Il me parait en effet évident que Rome a beaucoup plus influencé l'Occident que l'Orient. Voyons les choses comme elles étaient en –200, juste avant l'expansion romaine en dehors de l'Italie. Des pays comme la Grèce, la Syrie et l’Égypte étaient déjà largement urbanisés, possédaient une organisation politico-sociale, des connaissance techniques et une littérature écrite sans équivalent dans ce qui deviendra plus tard la partie occidentale de l'Empire romain : Bretagne, Gaule, Hispanie et Maghreb. Ces pays apparaissaient alors sous-développés, mais je ne dis pas pour autant que leur culture était inférieure ! C'était à peu près le même écart qu'au XIXe siècle l'Europe par rapport à l'Afrique, l'Asie dans une moindre mesure. La seule exception en Occident était Carthage, que les Romains détruiront complètement en –146 pour en faire une nouvelle Rome !

Les Romains ne pouvaient donc pas apporter grand-chose à des vieilles civilisations comme la Grèce, la Syrie et l’Égypte. Au contraire, c'était plutôt à eux de s'instruire ! On sait d'ailleurs à quel point la civilisation grecque a influencé les Romains. Quand le centre de l'Empire romain s'est déplacé vers l'est (Constantinople) au IVe siècle, de nombreux concepts juridiques grecs sont aussi apparus dans la législation romaine officielle, ainsi la restriction de la "patria potestas" au profit du "in potestate". Cela montre que les Romains n'avaient manifestement rien à apprendre aux Grecs !

En Occident, de nombreuses villes ont été fondées ou refondées par les Romains, à moins qu'elles n'aient pris leur essor sous l'Empire romain : Leptis Magna, Augusta Treverorum, Nemausus, Vindobona, Londinium, Lugdunum, la nouvelle Carthage bien sûr, etc, etc ! En Orient, la seule fondation notable est Constantinople (prenant la suite de Byzance), mais elle a été tardive (330).

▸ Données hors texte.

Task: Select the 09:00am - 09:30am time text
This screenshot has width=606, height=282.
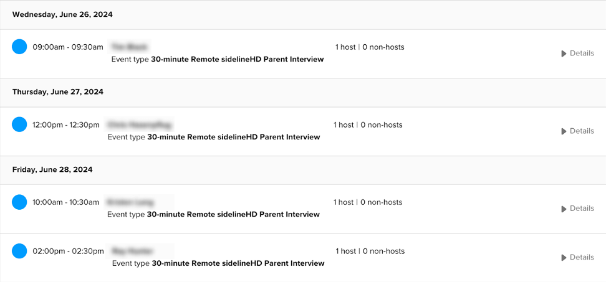Action: coord(68,47)
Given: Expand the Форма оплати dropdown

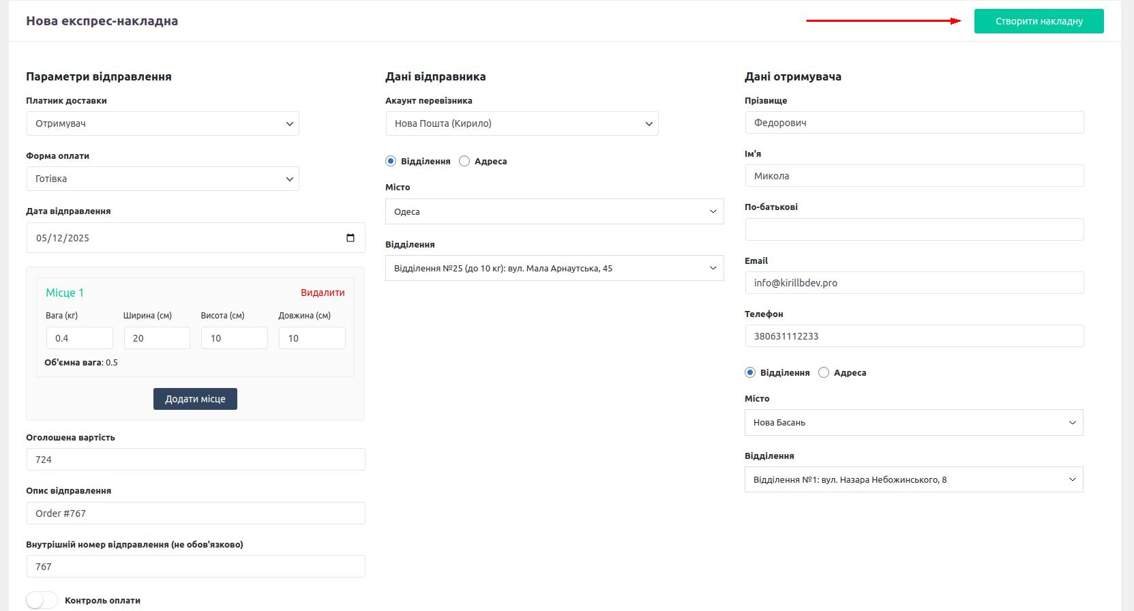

Tout cela n'est pas étonnant si l'on considère que l'Orient était beaucoup plus urbanisé que l'Occident avant la conquête romaine !

Un très bon indicateur de l'influence d'une civilisation est la diffusion de sa langue. Sauf erreur, la langue des Romains était bien le latin ! Comme par hasard, il a pris une grande extension en Occident sous l'Empire romain, réduisant le celtique et le punique à la portion congrue. En Orient, le grec prédominait par contre totalement, secondairement le syriaque, même si le latin n'était bien sûr pas ignoré par les classes dirigeantes. Ce n'est pas tout à fait un hasard si le grec éliminera complètement le latin dans l'empire d'Orient (byzantin) à partir du VIIe siècle. En Orient, les Romains ont évidemment pu mettre à leur service les administrations locales, utilisant déjà le grec. En Occident, ils ont par contre dû créer de toutes pièces leurs structures administratives, et celles-ci ont d'emblée utilisé le latin. Sur les langues utilisées par l'administration romaine, je renvoie ici : http://www.google.fr/url?sa=t&rct=j&q=& ... IAVPCbLCzg

Il me parait donc absolument évident, pour la quasi-totalité des historiens aussi, que les Romains ont beaucoup plus influencé l'Occident que l'Orient ! Mais je ne dis pas que l'influence romaine a été complètement nulle en Orient. Il faut aussi savoir nuancer...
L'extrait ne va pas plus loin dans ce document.